Más tarde, interrogué a Bianca respecto a Rosemary Martin. Fue un proceso trabajoso, aunque la joven ya era ducha en la interpretación de mis pensamientos y las escasas palabras que podía pronunciar para suplir mi escritura. Quería saber los sitios que a Rosemary le gustaba ir, y dónde se la podía encontrar usualmente.

—Bueno —repuso Bianca—, muchas chicas tienen algunos lugares favoritos adonde ir con los muchachos, como el Stock, el 21 y así... pero a Rosemary jamás le gustaron los clubs. Al menos, eso creo —hizo una pausa y bajó la mirada. Poco después volvió a levantar los ojos—. ¿Por qué le interesa tanto Rosemary? —preguntó. Otra pausa y añadió—: Primero, quiso saber su antigua dirección. Ahora, trata de averiguar dónde va a divertirse.

«Siento que se haya marchado —escribí en el bloc—. No creo que esté enfadada conmigo, pero me gustaría encontrarla para disculparme en caso contrario.»

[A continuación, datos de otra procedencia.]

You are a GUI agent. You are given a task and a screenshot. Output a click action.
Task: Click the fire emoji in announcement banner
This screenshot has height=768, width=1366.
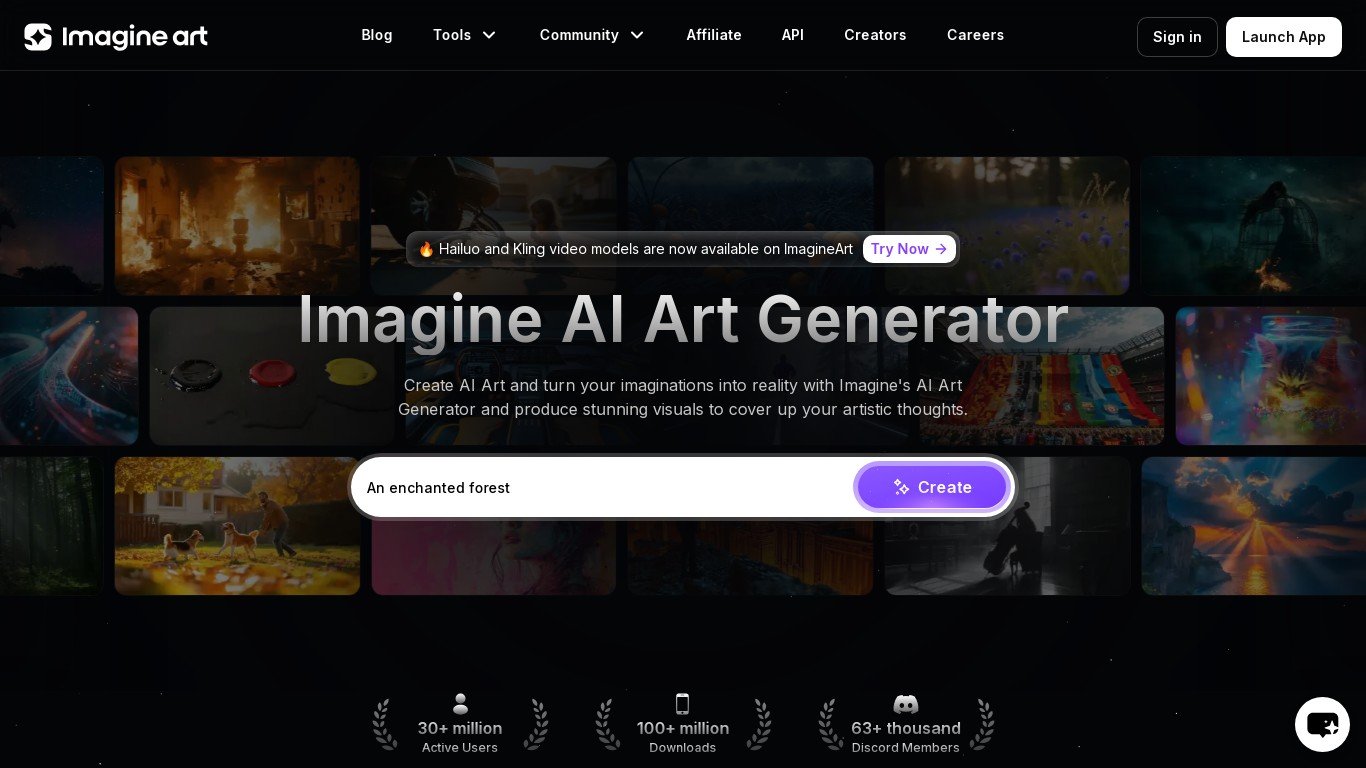pyautogui.click(x=426, y=249)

—Oh, no tema —exclamó Bianca vivamente—. Si está enfadada, ya le pasará. ¿Por qué no se olvida de ello?

—No.

Proseguí mi interrogatorio.

—Rosemary —explicó Bianca a regañadientes— gusta de ir a sitios elegantes para cenar: al Chateaubriand, a Maude Chez Elle, a los mejores restaurantes. Después de cenar, permanece sentada en una breve sobremesa, con una copa de licor y una taza de café, y vuelve pronto a casa. No le interesan los teatros ni los actores.

«¿Cuál era el hotel al que fue varias veces?», escribí.

—¿Se refiere al Acton-Plaza? Era uno de sus lugares favoritos. Es algo anticuado, en el sentido de... bueno, de un buen servicio y la tradición. A Rosemary le gustaba ir allá los domingos a tomar el té.

Era éste el nombre que había intentado recordar. Decidí que empezaría a buscar el rastro de Rosemary Martin en el Acton-Plaza.